Yashodhara Air
| IATA | ICAO | Call sign |
| — | — | — |
- Founded: 2020
- Hubs: Ramechhap Airport, Pokhara Airport
- Parent company: Buddha Air

= Yashodhara Air =

Nepalese airline

Yashodhara Air is an upcoming Nepalese airline set up by Buddha Air aimed at serving STOL-services to remote airfields in Nepal from two bases, Ramechhap Airport and Pokhara Airport.

==History==
In 2020, Buddha Air announced first plans to enter the rural aviation market in Nepal by serving smaller STOL-airfields by Fall 2021. Consequently, Yashodhara Air was set up in January 2021 with the aim of operating by 2022. In November 2021, during Dubai Airshow 2021 the airline announced plans to launch in early 2023.
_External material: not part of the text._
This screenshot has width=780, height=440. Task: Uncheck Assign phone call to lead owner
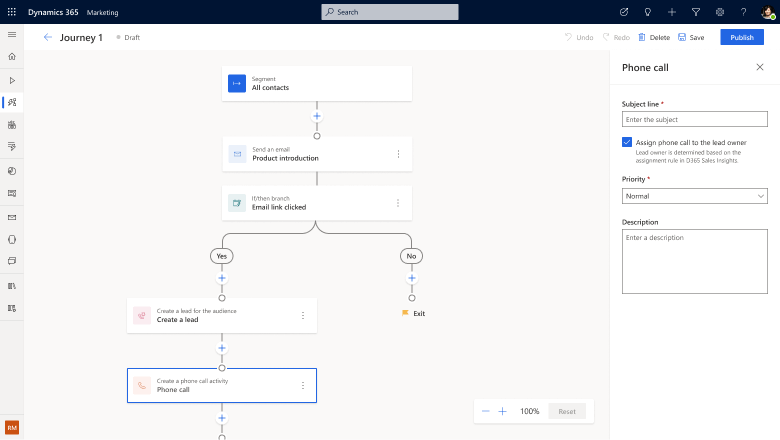pos(627,143)
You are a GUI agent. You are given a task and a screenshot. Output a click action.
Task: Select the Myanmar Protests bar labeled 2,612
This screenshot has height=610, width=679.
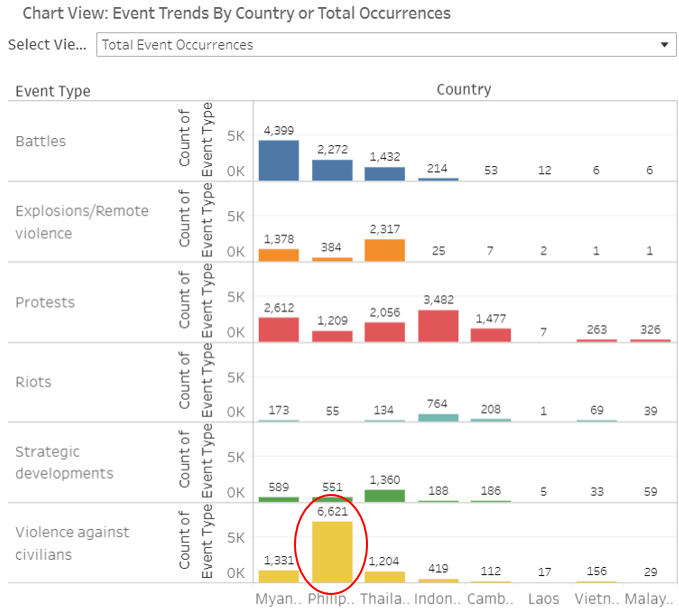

The airline's name derives from Yashodhara, the wife of Gautama Buddha after which the parent company Buddha Air is named.

==Destinations==
The airline is supposed to operate to remote airfields from two bases at Ramechhap Airport and Pokhara Airport.

==Fleet==
The airline is mulling over using different aircraft types including Viking Air DHC-6 Twin Otter, Let L-410 and Cessna 408. In November 2021, during Dubai Airshow 2021 the airline decided to purchase four Viking Air Twin Otters.